Taken together, these are exactly the kinds of effort to “proscribe what shall be orthodox in politics, nationalism and religion” that have concerned the courts so deeply in the past.
We all have a right to schools that support every student, every family, and every teacher.
According to one analysis by the Brookings Institute, the Trump administration is using two paired strategies to impact public schools in spite of laws and court rulings that prevent them from doing so. The first is ‘flooding the zone,’ or rolling out so many complicated orders and vague guidelines that schools and their attorneys don’t have time to prepare a response… and then doing the same the next day, and the next, and the next. States and schools file lawsuits against these orders, which are often successful, but the courts have also been flooded.

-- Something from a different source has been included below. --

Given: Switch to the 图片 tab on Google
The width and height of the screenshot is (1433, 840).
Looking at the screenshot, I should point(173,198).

The second strategy is taking advantage of the ‘information gap.’ For example, in February 2025 the administration sent a letter to every public school district, threatening to take away all their federal funds if they did not agree to end all diversity, equity and inclusion (DEI) initiatives immediately. Many districts quickly signed the agreement, and the letter was widely covered in the media. When, however, the courts found that the administration was violating the law and the letter was unenforceable, there was no official notification and little announcement in the press. Due to this information gap, many schools across the country are still obeying an illegal directive.

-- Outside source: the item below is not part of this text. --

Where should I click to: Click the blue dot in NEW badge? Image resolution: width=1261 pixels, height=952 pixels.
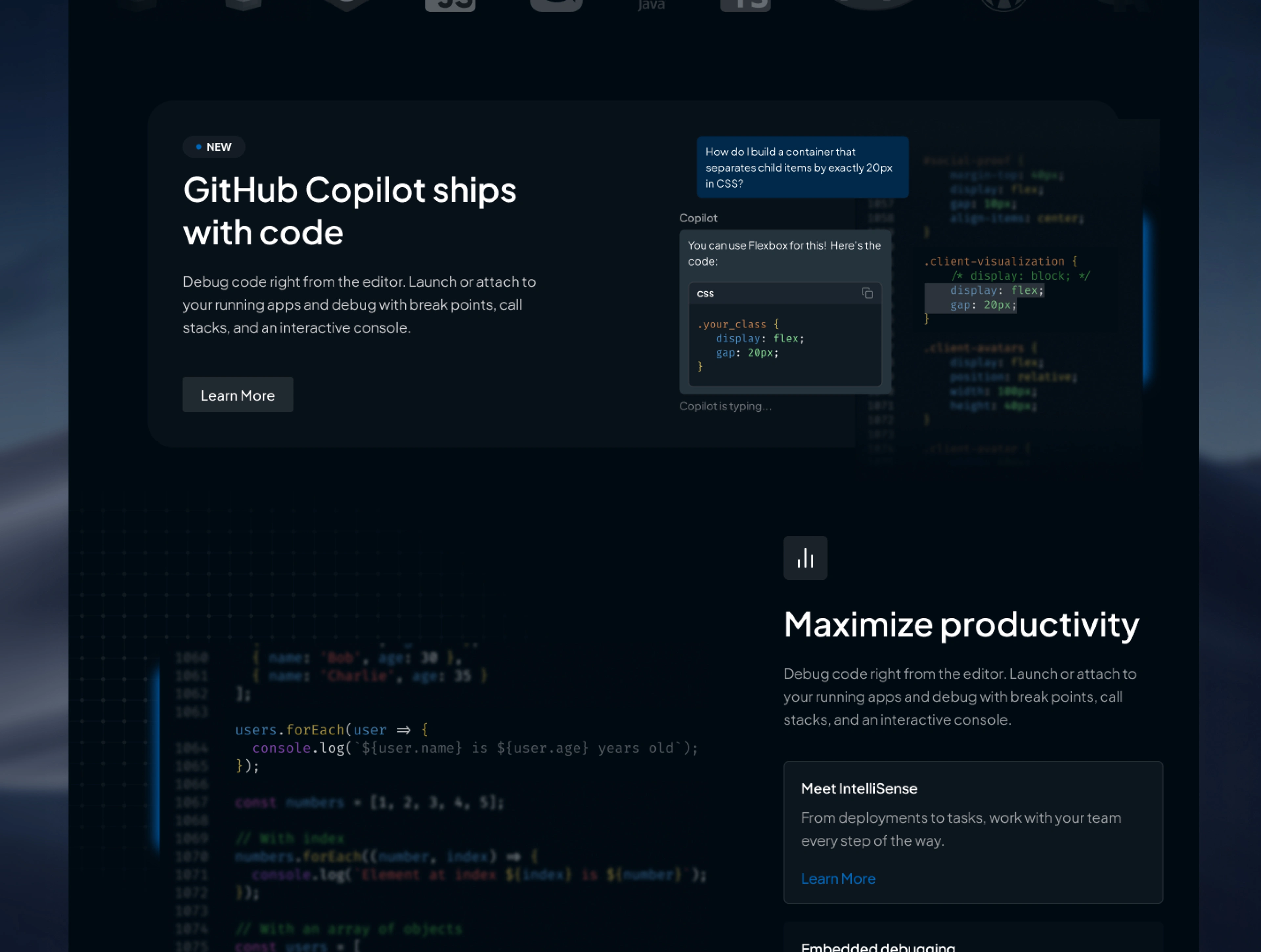tap(198, 147)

Because the courts and school administrators are overwhelmed, the political takeover of America’s classrooms is a problem that needs to be fixed from the bottom up. Educators, administrators, students, and families in every school and district will need to work together to identify and eliminate the elements of political and religious bias that have crept into our classrooms already, and then work to restore instructional curriculums and approaches that respect and support every student, every family, and every teacher.
The Supportive Schools program of the Campaign for Southern Equality provides information and resources to help people build school communities that are safe and welcoming for all students, staff and families. We cannot provide legal advice (for legal guidance, please consult an attorney) but we do believe that every person should know their civil rights and how to exercise them.